#### SOURCE DATA:

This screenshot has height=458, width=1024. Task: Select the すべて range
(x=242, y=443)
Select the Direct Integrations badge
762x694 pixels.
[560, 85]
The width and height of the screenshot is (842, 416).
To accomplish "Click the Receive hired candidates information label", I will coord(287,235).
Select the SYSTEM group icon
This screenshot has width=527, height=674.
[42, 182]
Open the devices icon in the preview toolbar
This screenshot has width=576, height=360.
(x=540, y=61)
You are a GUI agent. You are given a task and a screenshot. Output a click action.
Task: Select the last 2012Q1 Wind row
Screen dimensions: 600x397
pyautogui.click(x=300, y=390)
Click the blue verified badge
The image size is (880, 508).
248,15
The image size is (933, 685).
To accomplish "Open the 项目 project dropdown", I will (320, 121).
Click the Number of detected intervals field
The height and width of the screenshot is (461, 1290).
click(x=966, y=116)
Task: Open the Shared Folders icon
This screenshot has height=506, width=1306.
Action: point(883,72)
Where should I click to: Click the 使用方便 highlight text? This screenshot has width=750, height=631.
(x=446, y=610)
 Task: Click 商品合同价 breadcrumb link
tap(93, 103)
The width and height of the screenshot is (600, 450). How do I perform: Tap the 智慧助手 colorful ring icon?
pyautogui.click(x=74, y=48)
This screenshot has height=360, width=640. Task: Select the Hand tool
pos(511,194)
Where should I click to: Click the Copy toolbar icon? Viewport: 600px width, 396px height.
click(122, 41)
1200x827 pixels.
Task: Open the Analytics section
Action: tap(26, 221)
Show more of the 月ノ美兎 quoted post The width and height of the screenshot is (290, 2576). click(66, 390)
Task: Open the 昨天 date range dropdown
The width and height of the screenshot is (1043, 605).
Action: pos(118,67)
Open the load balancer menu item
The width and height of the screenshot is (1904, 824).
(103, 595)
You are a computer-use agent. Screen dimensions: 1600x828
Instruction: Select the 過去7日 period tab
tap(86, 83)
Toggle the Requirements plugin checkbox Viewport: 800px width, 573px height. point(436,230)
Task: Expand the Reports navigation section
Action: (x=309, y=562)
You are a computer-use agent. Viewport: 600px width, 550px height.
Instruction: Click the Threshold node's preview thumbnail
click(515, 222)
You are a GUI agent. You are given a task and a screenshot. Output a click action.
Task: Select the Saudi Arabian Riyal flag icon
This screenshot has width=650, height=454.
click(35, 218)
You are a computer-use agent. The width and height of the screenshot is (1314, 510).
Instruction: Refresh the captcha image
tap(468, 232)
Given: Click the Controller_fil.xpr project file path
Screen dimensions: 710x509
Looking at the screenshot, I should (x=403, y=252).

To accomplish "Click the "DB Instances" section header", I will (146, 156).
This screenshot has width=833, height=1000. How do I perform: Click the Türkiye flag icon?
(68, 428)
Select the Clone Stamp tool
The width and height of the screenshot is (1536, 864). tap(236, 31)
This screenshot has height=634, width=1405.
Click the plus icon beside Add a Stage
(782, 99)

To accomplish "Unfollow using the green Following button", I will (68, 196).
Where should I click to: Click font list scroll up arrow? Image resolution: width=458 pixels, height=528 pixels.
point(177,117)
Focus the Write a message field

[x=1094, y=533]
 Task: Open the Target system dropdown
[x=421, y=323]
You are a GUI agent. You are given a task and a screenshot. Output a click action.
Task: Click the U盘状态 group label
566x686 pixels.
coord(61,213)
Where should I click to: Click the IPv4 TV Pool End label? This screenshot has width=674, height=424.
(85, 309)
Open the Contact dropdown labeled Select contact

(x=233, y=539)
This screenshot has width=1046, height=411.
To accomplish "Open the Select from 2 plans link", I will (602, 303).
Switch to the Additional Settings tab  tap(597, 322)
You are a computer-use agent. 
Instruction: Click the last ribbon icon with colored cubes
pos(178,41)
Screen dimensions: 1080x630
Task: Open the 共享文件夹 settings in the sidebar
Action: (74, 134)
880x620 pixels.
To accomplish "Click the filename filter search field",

#### WHAT NEEDS TO BE DONE:
Scan the records above and report every line with the string "computer".

#### ANSWER TO THIS PROBLEM:
You are a computer-use agent. Screen dimensions: 1600x828
You are a computer-use agent. Viewport: 600px width, 550px height.
You are a computer-use agent. The width and height of the screenshot is (1314, 510).
You are a computer-use agent. 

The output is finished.